Kerr made it clear that his ire wasn’t directed at Jokic. Steph Curry, too, emphasized after the game that the conversation about what gets called a foul in the NBA would sound pretty silly if it were centered around Jokic, and Kerr and Curry were both right to take a moment and clarify.
Here’s why. Jokic:
—Stands 6-foot-11, at 250 ell bees.
—Fights through heavy contact almost all the time.
—Rarely complains.
—Has the cuts, scratch marks and scabs to prove he routinely gets physically accosted on his way to the rack.
—At the risk of repeating: Not a complainer.
So it’s not about Jokic. What it is about, though, is the ability of Jokic or any other player, on a night when they can’t make even the routine shots, to simply alter their style of play, initiate contact and be rewarded with free throws. On Christmas Day against the Warriors, Jokic went just 4 for 12 from the field, a rare lousy shooting night for him, but wound up with 26 points anyway after he switched up and started drawing fouls (and foul shots).
"I have a problem with how we are legislating the defense out of the game," Kerr said later. "We are enabling players to B.S. their way to the foul line. If I were a fan, I wouldn't have wanted to watch the second half of that game. It was disgusting.”
Kerr said more, but let’s stop here for a minute. He’s right. Sludgy, foul-filled basketball is awful. I’d generally watch Nuggets-Warriors anytime, with no dog in the hunt, but that holiday game would have driven almost any fan straight out the living room. It was slooooow.
But the coach is also correct about the bigger picture. After specifically telling officials to stop calling fouls on “non-basketball” plays in 2021, the NBA saw teams average fewer free throws per game for two straight seasons. And then — you know. The emphasis on legislating against those kinds of sell-a-foul plays just sort of wore off, and now fouls and free throws are once again on the rise.
Kerr has sympathy for the refs. “It was just baiting refs into calls,” he said of the Nuggets-Warriors game. “But the refs have to make those calls. The players are really smart in this league. For the last decade, they've gotten smarter and smarter. We have enabled the players, and they are taking full advantage.”

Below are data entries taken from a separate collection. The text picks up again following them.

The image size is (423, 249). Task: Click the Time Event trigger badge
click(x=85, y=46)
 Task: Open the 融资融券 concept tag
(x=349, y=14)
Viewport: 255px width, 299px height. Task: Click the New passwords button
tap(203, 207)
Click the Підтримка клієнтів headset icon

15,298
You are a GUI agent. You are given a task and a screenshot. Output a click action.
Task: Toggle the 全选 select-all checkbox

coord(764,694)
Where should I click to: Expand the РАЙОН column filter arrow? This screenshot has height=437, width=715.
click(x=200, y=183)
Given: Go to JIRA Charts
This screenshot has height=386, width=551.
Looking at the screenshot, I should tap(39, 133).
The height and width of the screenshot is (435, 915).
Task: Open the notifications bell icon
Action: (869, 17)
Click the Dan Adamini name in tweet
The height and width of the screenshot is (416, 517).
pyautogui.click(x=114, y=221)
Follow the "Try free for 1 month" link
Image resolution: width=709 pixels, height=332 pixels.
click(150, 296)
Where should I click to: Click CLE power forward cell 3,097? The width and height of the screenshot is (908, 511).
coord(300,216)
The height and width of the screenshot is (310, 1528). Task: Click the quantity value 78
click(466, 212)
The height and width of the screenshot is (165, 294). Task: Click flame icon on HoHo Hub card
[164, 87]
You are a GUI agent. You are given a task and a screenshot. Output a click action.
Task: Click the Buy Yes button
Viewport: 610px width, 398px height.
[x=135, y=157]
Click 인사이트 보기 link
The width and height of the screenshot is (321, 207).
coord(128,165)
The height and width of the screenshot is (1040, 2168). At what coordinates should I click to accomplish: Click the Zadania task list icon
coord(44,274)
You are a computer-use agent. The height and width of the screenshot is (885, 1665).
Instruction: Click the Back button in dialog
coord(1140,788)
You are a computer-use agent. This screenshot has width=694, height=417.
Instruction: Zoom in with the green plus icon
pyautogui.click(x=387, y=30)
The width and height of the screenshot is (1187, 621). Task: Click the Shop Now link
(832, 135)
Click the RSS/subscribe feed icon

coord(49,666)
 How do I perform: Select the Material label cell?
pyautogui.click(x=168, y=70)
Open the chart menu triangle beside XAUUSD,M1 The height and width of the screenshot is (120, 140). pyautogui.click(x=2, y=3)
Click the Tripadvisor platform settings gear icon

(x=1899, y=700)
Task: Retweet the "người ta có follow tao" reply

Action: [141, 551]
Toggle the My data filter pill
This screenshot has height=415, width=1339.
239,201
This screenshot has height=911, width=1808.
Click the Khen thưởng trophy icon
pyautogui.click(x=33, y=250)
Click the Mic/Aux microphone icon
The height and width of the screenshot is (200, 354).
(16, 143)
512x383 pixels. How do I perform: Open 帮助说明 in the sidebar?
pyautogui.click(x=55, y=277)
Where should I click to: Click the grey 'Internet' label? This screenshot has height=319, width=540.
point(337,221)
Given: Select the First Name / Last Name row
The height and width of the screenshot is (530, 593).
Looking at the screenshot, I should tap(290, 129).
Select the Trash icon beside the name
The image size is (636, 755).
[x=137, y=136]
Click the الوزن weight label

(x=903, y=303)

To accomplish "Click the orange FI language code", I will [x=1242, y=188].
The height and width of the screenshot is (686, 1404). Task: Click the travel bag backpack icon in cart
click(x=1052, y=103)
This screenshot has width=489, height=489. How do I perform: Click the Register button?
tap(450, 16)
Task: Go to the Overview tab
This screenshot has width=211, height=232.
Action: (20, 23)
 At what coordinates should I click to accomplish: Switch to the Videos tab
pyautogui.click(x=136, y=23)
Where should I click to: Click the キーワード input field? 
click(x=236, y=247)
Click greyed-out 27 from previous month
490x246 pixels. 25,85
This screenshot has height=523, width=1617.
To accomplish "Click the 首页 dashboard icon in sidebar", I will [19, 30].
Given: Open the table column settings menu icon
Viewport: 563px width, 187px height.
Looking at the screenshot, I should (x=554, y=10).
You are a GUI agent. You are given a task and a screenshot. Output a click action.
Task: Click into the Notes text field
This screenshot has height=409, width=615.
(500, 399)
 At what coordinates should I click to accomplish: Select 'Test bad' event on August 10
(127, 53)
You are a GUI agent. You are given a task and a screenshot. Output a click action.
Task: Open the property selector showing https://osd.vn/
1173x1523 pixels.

You don’t have to be thinking of James Harden or Chris Paul to understand that. Any ambitious NBAer is going to learn how to sell a move in order to draw a foul call on his defender. It’s Pro Ball 101 at this point. And only forceful league pushback, from the C-suite level on down, is going to change it.
What happened a couple of years ago was that NBA folks got tired of hearing people complain about their product, which was overall really good but pockmarked by a kind of thread of false fouls, if you will. Why have rashes of foul calls stopping play and stunting the rhythm of a beautiful game?
In 2021, the league announced that officiating staffs would be trained to identify and properly rule “overt non-basketball actions that were designed to initiate contact with defender.” That’s wordy, but it meant things like an offensive player launching into a defender, abruptly veering off path, kicking his leg at an abnormal angle or “hooking” defenders with an arm — all of it to make it appear as if the offensive player had been fouled, but all of it also complete bullspit trickeration. The preferred result for the NBA was either a good no-call or an offensive foul, which would likely discourage such activity, and the league got a lot of what it wanted after alerting the refs to push back on it.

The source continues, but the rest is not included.